Le feed-back est un point de profondes incompréhensions entre les cultures. Certains vont mettre en avant les points positifs, d’autres vont tourner positivement des points d’amélioration, d’autres encore ne vont traiter que des points d’amélioration et terminer potentiellement sur les points positifs. C’est notamment le cas de la France et de la Suède : en France, les feedbacks sont principalement axés sur les points à améliorer. D’ailleurs, il est commun de chercher à approfondir un feed-back “trop” parfait pour identifier ce qui pourrait être mieux fait. Le hic est que cette recherche constante d’amélioration peut fortement démotiver, les Français eux-mêmes tout d’abord mais aussi les Suédois qui sont habitués à naviguer dans une culture où le maintien d’une bonne entente est primordial : les Nej (non) deviennent des Nja (moui), les “peut mieux faire” deviennent des “vad duktig” censés encourager. Les feedbacks à la française peuvent heurter très fortement les collaborateurs suédois qui pourront les recevoir comme des attaques personnelles.

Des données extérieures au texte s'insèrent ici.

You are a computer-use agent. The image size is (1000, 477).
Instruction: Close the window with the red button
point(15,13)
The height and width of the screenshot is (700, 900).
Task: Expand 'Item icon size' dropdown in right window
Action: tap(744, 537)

Cela est également vrai avec les prestataires ! Des mails tranchés sur les points négatifs pourront les les faire “fuir” dans le sens où ils seront moins enclins à vous donner une prestation de qualité. La contrepartie est que, quand un client français ne manque pas de vous exprimer son insatisfaction, le client suédois, lui, garde le silence à votre contact mais va s’épancher sur les réseaux sociaux, ne vous laissant pas la possibilité de répondre à ses besoins et causant potentiellement plus de dommages que s’il vous en avait parlé directement.

La manière de donner et de recevoir un feedback dépend fortement des habitudes culturelles de chacun mais également de la manière dont nous avons appris à gérer nos émotions. Nous nous heurtons là à une des plus grandes différences entre la France et la Suède, d’autant plus difficile à vivre que la gestion des émotions ne concerne pas une simple habitude de travail mais une part de notre personnalité et la manière dont nous interagissons avec le monde qui nous entoure.

Quand le Français râle, tape du poing sur la table, bougonne et entre dans une joute verbale pour exprimer son désaccord, le Suédois reste flegmatique et silencieux. Seul l’œil exercé pourra noter les tressaillements de sa jugulaire, preuve qu’il est passablement énervé !

Marcus prend l’exemple d’une de ses collègues françaises qui ne manquait pas d’annoncer de bon matin l’humeur massacrante dans laquelle elle se trouvait. Au fur et à mesure de leur collaboration, il a appris à mesurer son état d’esprit rien qu’au bruit de ses pas ! A contrario, les Français jugent hypocrite l’absence d’émotions affichées et le silence froid et courtois de leurs homologues suédois.

Caricatural mais intéressant, n’est-ce-pas ? De nombreuses autres différences pourraient être soulignées : la reconnaissance du travail effectué, la gestion du temps de travail ou encore la segmentation des tâches… Difficile de tout traiter en quelques lignes. Le plus important ici est de retenir que le stéréotype n’est que le sommet de l’iceberg, qu’il n’est qu’une petite partie d’une réalité façonnée par notre manière de voir le monde.

Les différences culturelles au travail présupposent aussi de savoir faire la distinction entre ce qui relève d’une culture, de l’être humain et de sa personnalité. Ce sera l’objet du prochain article.